▸ AIM OF THE TASK
Repeat only the stretch of lines below that runs from the line with "Open People settings category" through the line with "You are a computer-use agent. The image size is (788, 738).", unaltered.

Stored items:
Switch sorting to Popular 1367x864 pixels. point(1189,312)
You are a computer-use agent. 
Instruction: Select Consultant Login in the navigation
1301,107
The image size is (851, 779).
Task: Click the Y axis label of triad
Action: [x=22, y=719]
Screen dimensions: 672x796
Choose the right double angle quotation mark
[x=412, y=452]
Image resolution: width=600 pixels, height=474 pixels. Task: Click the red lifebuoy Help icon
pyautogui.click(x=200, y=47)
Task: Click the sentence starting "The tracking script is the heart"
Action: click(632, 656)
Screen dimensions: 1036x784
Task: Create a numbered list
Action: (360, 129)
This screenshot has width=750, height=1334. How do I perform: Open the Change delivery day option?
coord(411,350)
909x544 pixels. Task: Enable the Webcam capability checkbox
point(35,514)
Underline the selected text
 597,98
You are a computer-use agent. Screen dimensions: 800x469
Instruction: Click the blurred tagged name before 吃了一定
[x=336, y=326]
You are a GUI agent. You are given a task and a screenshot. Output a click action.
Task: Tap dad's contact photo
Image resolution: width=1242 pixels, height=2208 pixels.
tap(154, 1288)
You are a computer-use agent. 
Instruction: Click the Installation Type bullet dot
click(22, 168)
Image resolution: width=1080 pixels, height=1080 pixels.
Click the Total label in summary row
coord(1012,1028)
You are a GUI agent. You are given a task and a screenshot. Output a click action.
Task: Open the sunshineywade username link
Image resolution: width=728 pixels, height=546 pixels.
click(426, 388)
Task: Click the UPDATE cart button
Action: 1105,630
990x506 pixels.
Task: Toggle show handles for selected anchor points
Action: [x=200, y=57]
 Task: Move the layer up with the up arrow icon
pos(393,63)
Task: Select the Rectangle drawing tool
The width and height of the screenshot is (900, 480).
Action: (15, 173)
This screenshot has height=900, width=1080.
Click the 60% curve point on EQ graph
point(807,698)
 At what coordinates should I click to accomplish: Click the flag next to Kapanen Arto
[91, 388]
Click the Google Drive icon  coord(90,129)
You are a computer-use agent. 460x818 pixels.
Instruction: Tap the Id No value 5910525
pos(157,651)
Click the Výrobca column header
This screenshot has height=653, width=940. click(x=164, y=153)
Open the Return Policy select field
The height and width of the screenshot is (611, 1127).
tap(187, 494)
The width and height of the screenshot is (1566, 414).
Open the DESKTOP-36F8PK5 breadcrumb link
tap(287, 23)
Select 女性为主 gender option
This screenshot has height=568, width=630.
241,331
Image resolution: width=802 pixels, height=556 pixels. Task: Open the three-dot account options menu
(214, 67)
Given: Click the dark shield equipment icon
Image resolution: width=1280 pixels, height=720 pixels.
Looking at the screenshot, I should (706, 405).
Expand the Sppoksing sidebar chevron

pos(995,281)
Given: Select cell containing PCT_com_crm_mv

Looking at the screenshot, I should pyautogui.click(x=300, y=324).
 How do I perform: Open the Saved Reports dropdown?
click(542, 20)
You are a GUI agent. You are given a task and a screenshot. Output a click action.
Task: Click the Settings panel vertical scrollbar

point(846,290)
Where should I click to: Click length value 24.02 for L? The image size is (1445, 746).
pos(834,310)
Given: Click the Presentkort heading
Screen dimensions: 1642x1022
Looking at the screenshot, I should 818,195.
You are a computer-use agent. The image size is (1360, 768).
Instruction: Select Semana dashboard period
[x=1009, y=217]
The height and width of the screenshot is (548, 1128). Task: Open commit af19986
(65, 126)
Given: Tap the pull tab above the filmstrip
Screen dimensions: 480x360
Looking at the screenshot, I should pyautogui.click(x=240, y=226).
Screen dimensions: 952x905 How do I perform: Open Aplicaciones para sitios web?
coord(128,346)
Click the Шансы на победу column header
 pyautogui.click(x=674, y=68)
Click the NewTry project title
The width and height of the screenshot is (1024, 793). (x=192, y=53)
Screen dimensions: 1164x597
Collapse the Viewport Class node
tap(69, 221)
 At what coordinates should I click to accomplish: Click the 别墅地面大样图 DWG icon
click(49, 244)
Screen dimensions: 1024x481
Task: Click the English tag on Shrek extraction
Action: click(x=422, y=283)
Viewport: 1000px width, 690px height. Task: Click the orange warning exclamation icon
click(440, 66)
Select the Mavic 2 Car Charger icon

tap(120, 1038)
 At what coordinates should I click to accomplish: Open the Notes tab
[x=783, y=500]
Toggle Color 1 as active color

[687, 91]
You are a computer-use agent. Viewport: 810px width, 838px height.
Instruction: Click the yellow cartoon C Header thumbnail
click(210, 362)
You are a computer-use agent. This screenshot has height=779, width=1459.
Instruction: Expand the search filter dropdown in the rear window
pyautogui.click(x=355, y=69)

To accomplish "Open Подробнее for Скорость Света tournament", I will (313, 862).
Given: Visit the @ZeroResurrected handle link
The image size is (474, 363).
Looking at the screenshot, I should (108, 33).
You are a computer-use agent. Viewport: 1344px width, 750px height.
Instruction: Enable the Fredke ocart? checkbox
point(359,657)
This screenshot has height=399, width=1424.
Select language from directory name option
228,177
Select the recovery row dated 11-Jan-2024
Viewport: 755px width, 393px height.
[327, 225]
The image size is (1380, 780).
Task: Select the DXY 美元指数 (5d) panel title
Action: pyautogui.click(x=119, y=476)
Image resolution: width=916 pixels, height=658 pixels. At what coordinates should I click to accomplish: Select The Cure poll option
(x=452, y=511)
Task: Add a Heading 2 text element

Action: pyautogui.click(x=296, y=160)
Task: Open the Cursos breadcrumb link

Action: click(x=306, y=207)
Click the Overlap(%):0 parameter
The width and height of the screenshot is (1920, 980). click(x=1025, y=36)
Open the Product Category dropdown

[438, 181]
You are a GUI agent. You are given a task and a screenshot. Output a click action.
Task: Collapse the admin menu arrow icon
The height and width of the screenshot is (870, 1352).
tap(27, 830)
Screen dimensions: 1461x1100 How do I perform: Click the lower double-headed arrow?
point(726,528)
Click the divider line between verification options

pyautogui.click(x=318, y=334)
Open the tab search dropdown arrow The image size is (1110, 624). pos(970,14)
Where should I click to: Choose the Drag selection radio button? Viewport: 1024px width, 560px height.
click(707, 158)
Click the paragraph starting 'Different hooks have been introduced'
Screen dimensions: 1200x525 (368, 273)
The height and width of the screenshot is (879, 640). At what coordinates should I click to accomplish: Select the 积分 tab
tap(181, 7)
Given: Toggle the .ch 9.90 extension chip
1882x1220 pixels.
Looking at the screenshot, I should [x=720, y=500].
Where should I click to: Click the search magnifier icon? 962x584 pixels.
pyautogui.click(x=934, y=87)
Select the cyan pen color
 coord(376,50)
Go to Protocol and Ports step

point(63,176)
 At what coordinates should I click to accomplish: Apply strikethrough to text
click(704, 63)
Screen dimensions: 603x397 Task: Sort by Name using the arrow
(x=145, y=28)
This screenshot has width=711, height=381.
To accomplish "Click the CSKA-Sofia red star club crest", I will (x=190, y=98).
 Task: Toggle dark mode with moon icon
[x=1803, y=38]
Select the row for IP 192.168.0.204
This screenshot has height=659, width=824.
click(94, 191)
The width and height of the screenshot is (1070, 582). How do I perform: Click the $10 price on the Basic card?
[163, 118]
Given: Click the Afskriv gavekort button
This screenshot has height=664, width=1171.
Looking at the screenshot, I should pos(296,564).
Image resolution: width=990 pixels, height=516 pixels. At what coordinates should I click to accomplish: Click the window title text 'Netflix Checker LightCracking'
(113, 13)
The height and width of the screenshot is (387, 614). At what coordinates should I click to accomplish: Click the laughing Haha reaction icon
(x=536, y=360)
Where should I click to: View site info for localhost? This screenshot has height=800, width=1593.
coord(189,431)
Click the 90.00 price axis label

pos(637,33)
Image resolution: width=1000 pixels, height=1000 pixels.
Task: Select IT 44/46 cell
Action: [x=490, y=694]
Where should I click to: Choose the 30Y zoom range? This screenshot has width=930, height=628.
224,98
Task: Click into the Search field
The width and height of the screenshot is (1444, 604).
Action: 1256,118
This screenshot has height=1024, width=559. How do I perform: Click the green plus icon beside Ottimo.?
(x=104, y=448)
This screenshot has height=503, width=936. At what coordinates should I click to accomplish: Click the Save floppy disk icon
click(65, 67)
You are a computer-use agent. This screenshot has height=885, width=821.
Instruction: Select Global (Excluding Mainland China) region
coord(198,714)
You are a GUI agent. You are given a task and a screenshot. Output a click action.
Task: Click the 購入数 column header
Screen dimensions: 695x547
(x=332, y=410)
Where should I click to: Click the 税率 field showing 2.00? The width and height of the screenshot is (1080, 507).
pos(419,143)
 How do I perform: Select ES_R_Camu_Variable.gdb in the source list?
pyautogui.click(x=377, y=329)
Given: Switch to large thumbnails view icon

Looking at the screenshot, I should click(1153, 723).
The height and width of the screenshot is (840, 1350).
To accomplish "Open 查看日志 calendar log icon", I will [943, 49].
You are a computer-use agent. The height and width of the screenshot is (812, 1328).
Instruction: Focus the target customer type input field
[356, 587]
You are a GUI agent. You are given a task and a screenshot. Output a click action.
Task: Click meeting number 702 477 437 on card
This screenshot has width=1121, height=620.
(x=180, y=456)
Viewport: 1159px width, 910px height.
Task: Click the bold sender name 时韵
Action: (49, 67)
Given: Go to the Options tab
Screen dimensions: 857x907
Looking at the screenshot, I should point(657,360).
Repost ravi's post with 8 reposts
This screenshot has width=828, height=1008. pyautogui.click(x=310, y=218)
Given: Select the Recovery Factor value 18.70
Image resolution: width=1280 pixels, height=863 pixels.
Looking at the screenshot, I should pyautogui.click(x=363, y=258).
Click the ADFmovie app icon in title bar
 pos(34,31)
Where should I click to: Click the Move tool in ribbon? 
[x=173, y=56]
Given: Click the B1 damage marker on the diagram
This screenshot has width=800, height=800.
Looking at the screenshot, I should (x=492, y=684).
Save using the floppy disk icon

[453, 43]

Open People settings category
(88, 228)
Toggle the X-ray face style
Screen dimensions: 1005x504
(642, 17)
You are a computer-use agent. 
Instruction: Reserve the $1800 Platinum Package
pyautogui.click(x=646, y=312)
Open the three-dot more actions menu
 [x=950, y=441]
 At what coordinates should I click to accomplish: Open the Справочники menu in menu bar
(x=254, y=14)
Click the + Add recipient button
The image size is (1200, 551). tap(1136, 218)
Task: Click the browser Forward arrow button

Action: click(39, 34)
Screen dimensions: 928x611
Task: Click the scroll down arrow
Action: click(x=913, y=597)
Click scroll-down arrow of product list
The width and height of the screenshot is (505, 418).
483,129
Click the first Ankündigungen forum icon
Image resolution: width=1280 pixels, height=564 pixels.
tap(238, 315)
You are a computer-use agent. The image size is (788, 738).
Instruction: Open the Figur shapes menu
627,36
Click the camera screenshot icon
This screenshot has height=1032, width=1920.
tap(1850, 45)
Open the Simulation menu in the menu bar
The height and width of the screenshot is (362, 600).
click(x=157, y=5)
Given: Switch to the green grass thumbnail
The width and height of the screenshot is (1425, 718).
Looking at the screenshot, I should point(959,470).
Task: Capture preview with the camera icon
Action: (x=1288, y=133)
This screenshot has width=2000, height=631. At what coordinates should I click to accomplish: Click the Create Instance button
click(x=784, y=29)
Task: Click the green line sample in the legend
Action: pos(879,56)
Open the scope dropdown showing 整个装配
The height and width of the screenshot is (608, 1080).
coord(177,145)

▸ TASK OUTPUT
Open People settings category
(88, 228)
Toggle the X-ray face style
Screen dimensions: 1005x504
(642, 17)
You are a computer-use agent. 
Instruction: Reserve the $1800 Platinum Package
pyautogui.click(x=646, y=312)
Open the three-dot more actions menu
 [x=950, y=441]
 At what coordinates should I click to accomplish: Open the Справочники menu in menu bar
(x=254, y=14)
Click the + Add recipient button
The image size is (1200, 551). tap(1136, 218)
Task: Click the browser Forward arrow button

Action: click(39, 34)
Screen dimensions: 928x611
Task: Click the scroll down arrow
Action: click(x=913, y=597)
Click scroll-down arrow of product list
The width and height of the screenshot is (505, 418).
483,129
Click the first Ankündigungen forum icon
Image resolution: width=1280 pixels, height=564 pixels.
tap(238, 315)
You are a computer-use agent. The image size is (788, 738).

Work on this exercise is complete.